- SOURCE DATA -
····················

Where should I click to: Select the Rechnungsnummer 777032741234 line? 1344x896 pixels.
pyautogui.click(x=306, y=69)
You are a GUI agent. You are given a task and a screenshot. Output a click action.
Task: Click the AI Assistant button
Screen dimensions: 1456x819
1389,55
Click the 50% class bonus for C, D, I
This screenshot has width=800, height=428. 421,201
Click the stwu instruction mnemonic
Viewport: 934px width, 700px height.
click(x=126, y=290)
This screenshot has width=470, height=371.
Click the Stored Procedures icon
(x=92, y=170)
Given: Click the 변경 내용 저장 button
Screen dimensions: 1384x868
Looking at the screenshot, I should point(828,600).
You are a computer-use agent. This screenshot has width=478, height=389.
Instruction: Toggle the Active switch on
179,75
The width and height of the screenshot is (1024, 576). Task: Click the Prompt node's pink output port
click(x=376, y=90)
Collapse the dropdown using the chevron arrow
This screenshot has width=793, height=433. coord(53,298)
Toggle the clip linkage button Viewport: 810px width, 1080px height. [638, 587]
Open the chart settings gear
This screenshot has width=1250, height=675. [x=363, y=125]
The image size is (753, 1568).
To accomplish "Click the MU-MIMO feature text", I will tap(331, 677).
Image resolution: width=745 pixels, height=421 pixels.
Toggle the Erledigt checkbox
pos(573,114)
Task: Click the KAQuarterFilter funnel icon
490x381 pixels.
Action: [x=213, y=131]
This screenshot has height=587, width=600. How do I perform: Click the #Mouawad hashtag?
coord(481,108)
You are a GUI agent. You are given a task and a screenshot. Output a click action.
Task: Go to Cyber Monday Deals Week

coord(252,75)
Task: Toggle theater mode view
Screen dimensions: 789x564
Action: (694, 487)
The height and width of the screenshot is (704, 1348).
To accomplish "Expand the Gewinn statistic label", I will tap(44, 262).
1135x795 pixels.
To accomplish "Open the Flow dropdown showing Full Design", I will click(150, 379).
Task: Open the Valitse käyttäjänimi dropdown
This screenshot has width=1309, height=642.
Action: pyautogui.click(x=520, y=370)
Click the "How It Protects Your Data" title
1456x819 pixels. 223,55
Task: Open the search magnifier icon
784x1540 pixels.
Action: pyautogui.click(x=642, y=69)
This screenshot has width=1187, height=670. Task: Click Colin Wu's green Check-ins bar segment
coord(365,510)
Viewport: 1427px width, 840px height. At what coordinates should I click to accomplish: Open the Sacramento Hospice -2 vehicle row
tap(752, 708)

····················

- PROBLEM TO WORK ON -
Set down nothing but the lines from the one containing "1135x795 pixels." through the end of the entries above, exactly as written, both ends counted.

- SOLUTION -
1135x795 pixels.
To accomplish "Open the Flow dropdown showing Full Design", I will click(150, 379).
Task: Open the Valitse käyttäjänimi dropdown
This screenshot has width=1309, height=642.
Action: pyautogui.click(x=520, y=370)
Click the "How It Protects Your Data" title
1456x819 pixels. 223,55
Task: Open the search magnifier icon
784x1540 pixels.
Action: pyautogui.click(x=642, y=69)
This screenshot has width=1187, height=670. Task: Click Colin Wu's green Check-ins bar segment
coord(365,510)
Viewport: 1427px width, 840px height. At what coordinates should I click to accomplish: Open the Sacramento Hospice -2 vehicle row
tap(752, 708)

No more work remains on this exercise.